I was in the car with my mom at a suburban Bay Area drive-through at 5:04 pm on October 17th, 1989. At first, we thought the shaking we felt was being produced by the large pick-up truck in front of us. When they pulled away, I could see big rolling waves coursing through the asphalt of the wide, four-lane street in front of me. I watched as the large plate glass windows across the street wavered but did not break. We raced quickly home where my eight year old sister was alone. She was shaken but perfectly fine, like the rest of our house. I was eleven years old and it was all fascinating to me. I have been interested in the way the earth works ever since.
There is something else that motivates me to study the earth and the stars: I simply love the way thinking about geologic time makes me feel. In a world full of violence and ugly politics, the big ideas of science are a wonderful reminder of our insignificance. This, more than any other reason, may be why I have chosen this particular path.

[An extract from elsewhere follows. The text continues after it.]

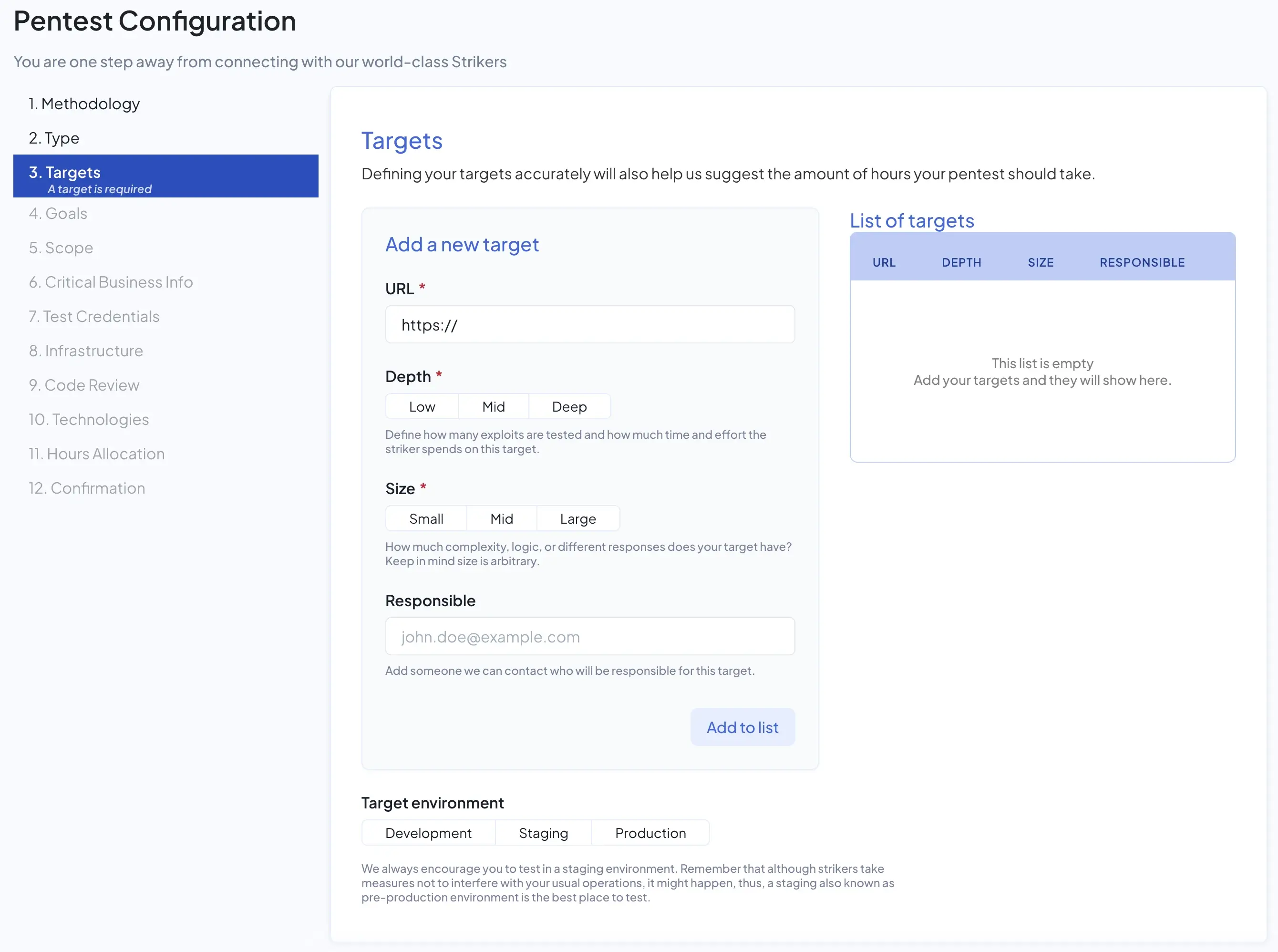Choose Mid for target size
Image resolution: width=1278 pixels, height=952 pixels.
pos(501,518)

Despite a love of science and reading, I struggled with school throughout my teens. It never particularly held my attention and, when I could, I got out. I spent many years working and traveling the world before finally deciding to give school another try at the age of 27. It’s amazing what a difference it makes when you actually want to be there. My poor academic performance of the past was gone and since returning to school in 2005, I have excelled in all of my classes. Even when I made it to UC Berkeley from my community college, and despite the unexpected loss of my father in February of 2011, I have managed to surprise myself with what I am capable of.